Subgroups, obsolete names, and hypothetical end links

The IMA classification does not break down the grenade into subgroups. In older literature there is a division into two main groups / rows based on common mixed crystal rows:

Pyralspit group:

  • Pyrope ( magnesium aluminum garnet ): Mg 3 Al 2 [SiO 4 ] 3
  • Almandine ( iron-aluminum garnet ): Fe 3 Al 2 [SiO 4 ] 3
  • Spessartine ( manganese aluminum garnet ): Mn 3 Al 2 [SiO 4 ] 3

Ugrandit group:

  • Uwarowit ( calcium chromium garnet ): Ca 3 Cr 2 [SiO 4 ] 3
  • Grossular ( calcium aluminum garnet ): Ca 3 Al 2 [SiO 4 ] 3
    • Grandit : Intermediate member of the mixed series Grossular-Andradit
    • Plazolite : Intermediate link of the mixed series Grossular-Katoit
  • Andradite ( calcium iron garnet ) Ca 3 Fe 3+ 2 [SiO 4 ] 3

Further names of mixed crystal compositions, hypothetical compositions or synthetic compounds:

  • Hibschite : Ca 3 Al 2 [(SiO 4 ) > 1.5 ((OH) 4 ) <1.5 ], does not count as an independent mineral, but as an intermediate mixed crystal of the Grossular – Katoite series.
  • Hydroandradite : Ca 3 Fe 3+ 2 [(SiO 4 ) > 1.5 ((OH) 4 ) <1.5 ], does not count as an independent mineral, but as a variety of andradite.
  • Like chloromayenite , wadalite is no longer included in the upper garnet group. The deviations from the garnet structure are too great.

Modifications and varieties

Achtaragdit from "Akhtaragda River mouth", Vilyuy River basin, Russia (size: 2.5 x 2.4 x 1.5 cm)
  • Akhtaragdite (also Akhtarandite , English Akhtaragdite ): Pseudomorphosis of grossular katoite mixed crystals (hydrogrossular) to mineral of the mayenite upper group , possibly also from Hibschit to Wadalit from Wiljui in Russia. Eightaragdite is usually found in the form of tetrahedral or triakiststraedic crystals from white-gray to gray-brown in color.
  • Bredbergite (after James Dwight Dana , around 1900): Obsolete and no longer in use name for a magnesium-rich andradite variety
  • Demantoid (after Nils von Nordenskiöld , around 1870): Andradite variety colored yellow-green by foreign admixtures
  • Melanite (after Abraham Gottlob Werner , 1799): Is considered a titanium-rich variety of Andradite and was named after the Greek word μ Wortλας for black , as it occurs predominantly in gray-black to pitch-black crystals or coarse aggregates.
  • Topazolith (for PC Bonvoisin, 1806): Light yellow, " topaz similar " Andradite variety, for the first time in Valle di Lanza in the Italian region of Piedmont was discovered
  • Xalostocite : Name for a dense intergrowth of translucent pink-colored largeulars with white marble, which was named after the location Xalostoc in the Mexican state of Morelos .

Education and Locations

Grenades come in massive or granular form, but often also as macroscopic crystals that can weigh up to 700 kg.

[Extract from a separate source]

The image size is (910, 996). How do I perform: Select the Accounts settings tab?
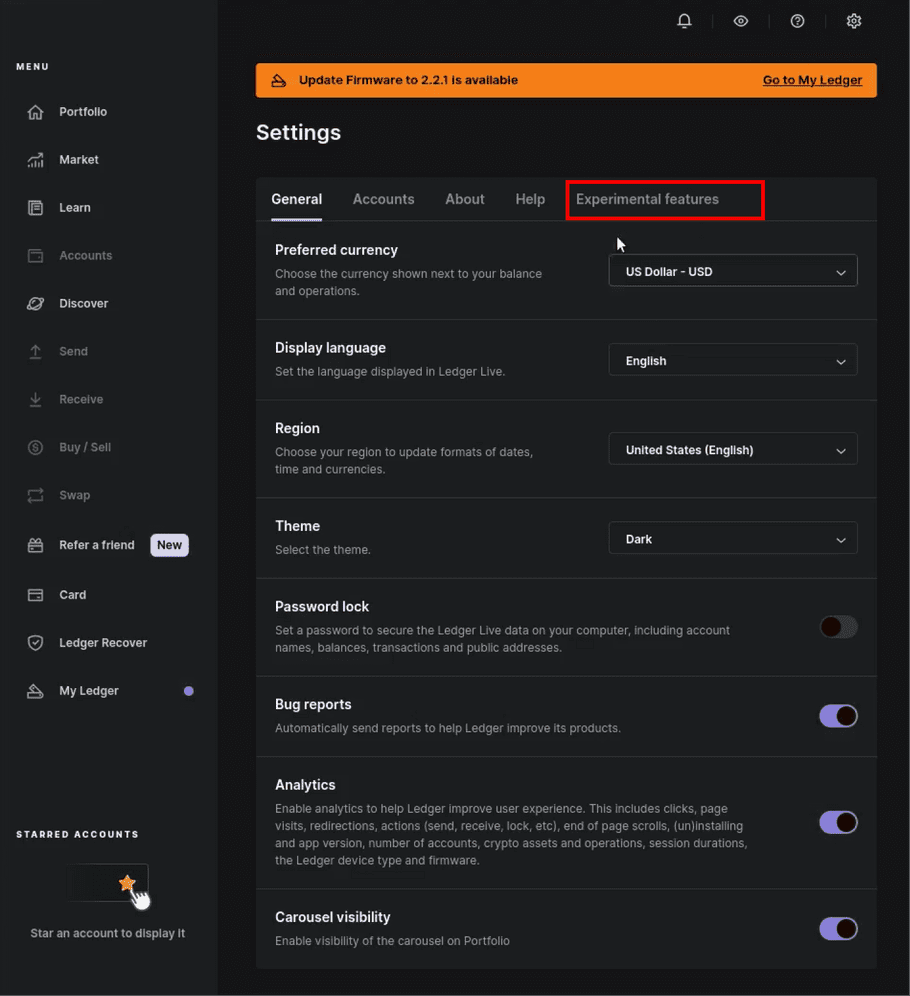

Garnets are particularly common in metamorphic rocks such as gneiss , mica schist or eclogite ; they also occur in igneous rocks and sedimentary in heavy mineral soaps (beach sediments, river sediments). Most of the natural gemstone garnets found today come from the USA , South Africa and Sri Lanka .

The exact chemical composition is always related to that of the surrounding rock: For example, the magnesium-rich pyrope often occurs in peridotites and serpentinites , while green uvarovite occurs mainly in chromium-containing serpentinite rock.

Metapelite ( mica slate , gneiss )

During the metamorphosis of silicate pelites , garnets rich in almandine form from approx. 450 ° C in the reaction of chloritoid + biotite + H 2 O to garnet + chlorite . At low temperatures, the garnet mixed crystals are rich in spessartine and, as the temperatures rise, they increasingly contain almandine. From approx. 600 ° C, garnet forms when staurolite is broken down . As the temperatures continue to rise, the grenades become increasingly richer in pyrope and even when the rock begins to melt, grenades can still be formed anew. B. in the reaction of biotite + sillimanite + plagioclase + quartz to garnet + potassium feldspar + melt. Garnet only degrades into spinel + quartz at temperatures above 900 ° C or into orthopyroxene + sillimanite at high pressures .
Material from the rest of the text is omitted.